We’re open to ideas on how we can make this easier. Currently, the archetype supports the `mvn install -PautoInstallSinglePackage -PautoInstallSinglePackagePublish` flags which will deploy packages to both author and publish instances in a single command. Would an official Docker container facilitate running a local dispatcher? Are there other ways we can make the use of the dispatcher easier and more commonplace for day-to-day development?
We've developed Vagrant and Docker setups internally, but it's clear to me that it's just not something the developer community wants. Even if a full build can push to both servers at the same time, most devs are using quicker methods to deploy code (particularly FE code) without maven builds.
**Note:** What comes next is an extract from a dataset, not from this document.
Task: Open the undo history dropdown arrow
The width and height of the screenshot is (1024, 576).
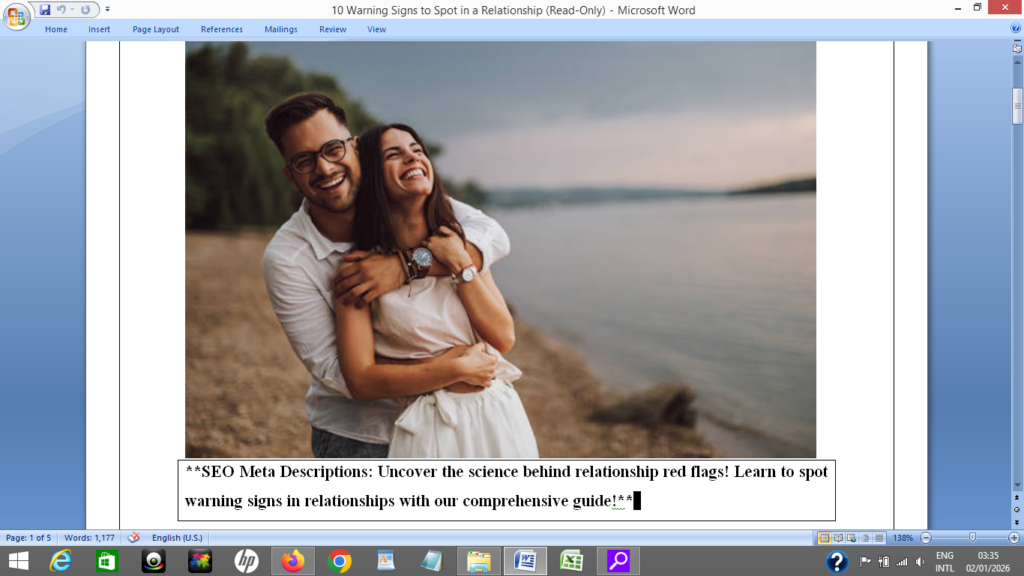Action: [72, 9]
And even if mechanisms are available to sync FE code to both AEM servers simultaneously, and the dispatcher configs as well, there's still a reality of dealing with 3 servers with 3 sync processes (i.e. 3 points of failure) that will inevitably experience random issues. That's not to mention the need to keep content in sync across author/pub as well. Again, I get that "by the book" developers should be using a full 3-server setup, but my experience in the field is that double clicking an author jar is just far, far too tempting for all but the most devout.
An additional thought on your example: if this service were implemented as a servlet (such as this Create Servlet example, although using "sling.servlet.methods=get" instead), it's worth noting that responses to requests without extensions will still not be cached by the dispatcher - regardless of the configuration of the ignoreUrlParams rule.
Though this is a valid implementation recommendation, it doesn't address my concern with "secure by default" and in that way is very similar to the recommendation to add a "no-cache" header to the service.
It seems we may have to "agree to disagree" on some of these topics. That said, what are your thoughts on why the dispatcher forwards query parameters ignored for caching purposes to the AEM server? Given that it only forwards the parameter onto the AEM server in the case of a non-cached request, it means that the system is indeterminate (in the end user's perspective) as to whether a query parameter will or wont be used on a given request. If URL parameters ignored for caching purposes were also stripped from the AEM request, such that they NEVER get to AEM, then I can see merit in this new default rule for /ignoreUrlParams.